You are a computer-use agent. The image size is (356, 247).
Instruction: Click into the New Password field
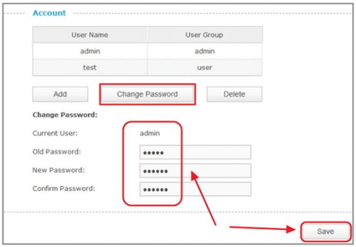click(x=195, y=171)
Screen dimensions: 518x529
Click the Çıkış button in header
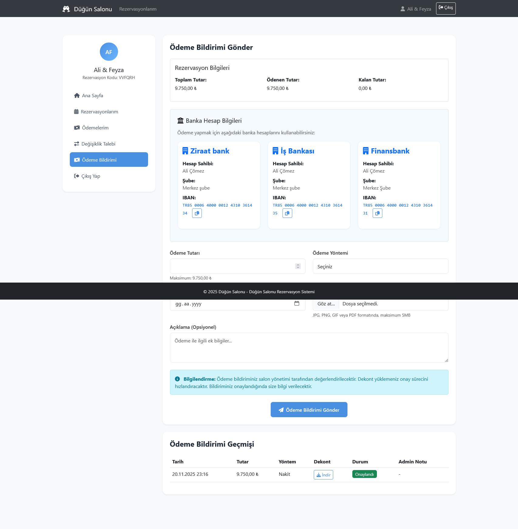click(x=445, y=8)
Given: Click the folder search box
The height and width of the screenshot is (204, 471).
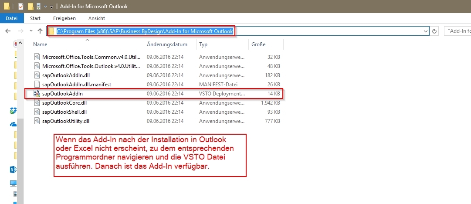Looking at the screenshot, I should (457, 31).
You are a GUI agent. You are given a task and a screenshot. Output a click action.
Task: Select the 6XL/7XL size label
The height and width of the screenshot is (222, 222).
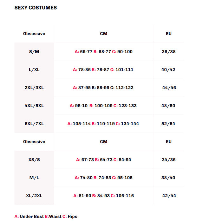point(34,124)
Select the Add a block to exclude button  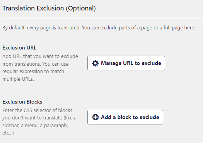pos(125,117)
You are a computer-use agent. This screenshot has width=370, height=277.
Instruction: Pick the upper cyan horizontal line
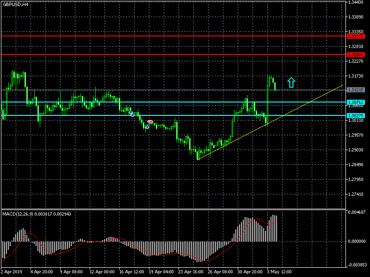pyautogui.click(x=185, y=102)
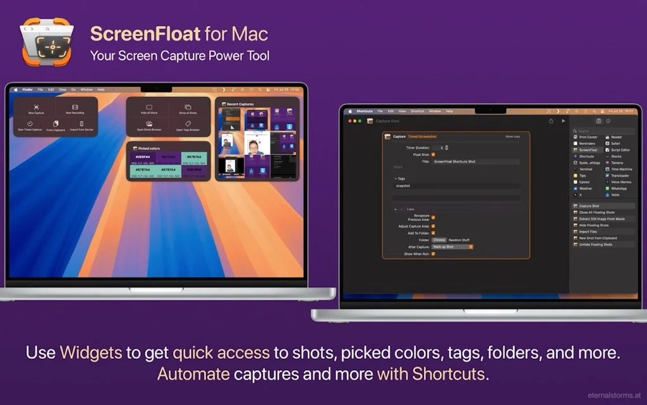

◆ ◆ ◆ ◆ ◆ ◆ ◆

PROBLEM DESCRIPTION
Copy each line of the preceding data that contains the string "size".

TASK RESULT
You are a computer-use agent. The image size is (356, 247).
Task: Select the 6XL/7XL size label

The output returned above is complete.